Der Zweck heiligt nicht die Mittel! Wir müssen daher eindringlich einen Nachdenk- und Diskussionsprozeß sowohl in der Kirche als auch in der Politik in Österreich einmahnen.
Der Autor ist Präsident des Vereins “Werk für menschenwürdige Therapieformen", ein Patientenverein in der Steiermark. Sein Ziel ist es, medizinische Behandlungsmethoden, die den Menschen als Ganzheit sehen und seine Würde wahren, zu fördern.

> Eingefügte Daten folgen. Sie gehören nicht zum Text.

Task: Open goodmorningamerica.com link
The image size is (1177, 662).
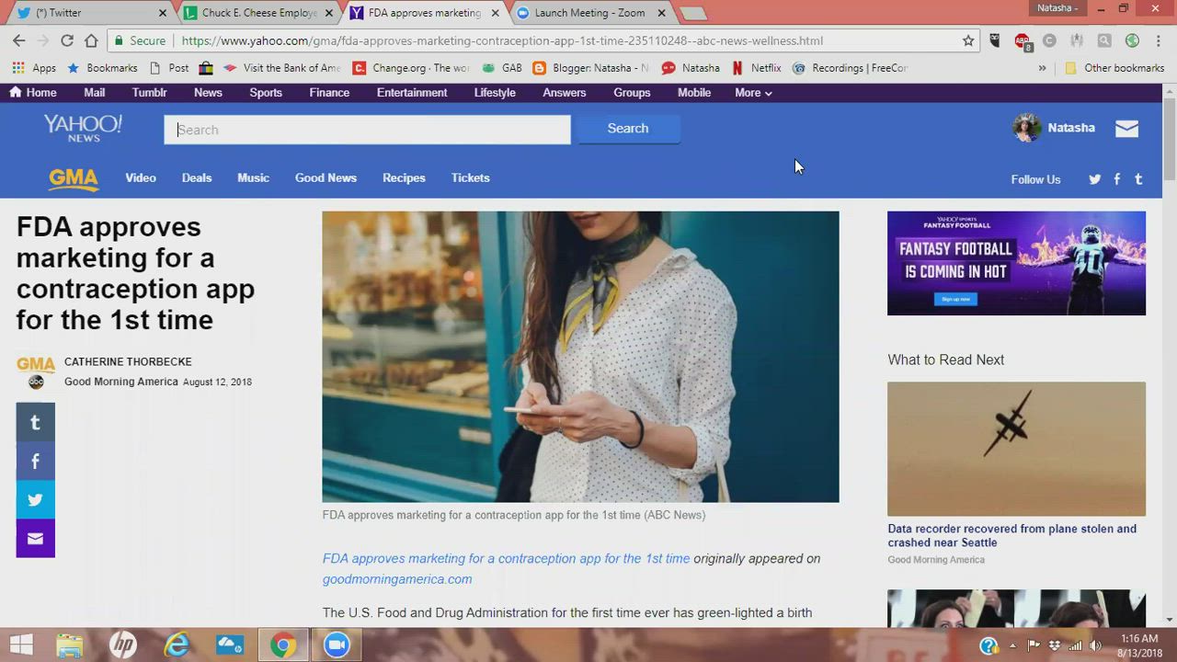Action: point(397,579)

Eintragung ins Widerspruchsregister
Wer in Österreich verhindern will, ungewollt zum Organspender zu werden, erreicht dies durch Eintragung ins Widerspruchsregister. Auskünfte und Formulare zum Widerspruch gegen Organentnahme erhält man unter der Tel.Nr.: 01 515 61 171 und als Download unter https://transplant.goeg.at/node/106
Senden Sie das ausgefüllte Formular mit Originalunterschrift und Kopie eines amtlichen Lichtbildausweises bitte an die GÖG/ÖBIG-Transplant, Widerspruchsregister, Stubenring 6, 1010 Wien.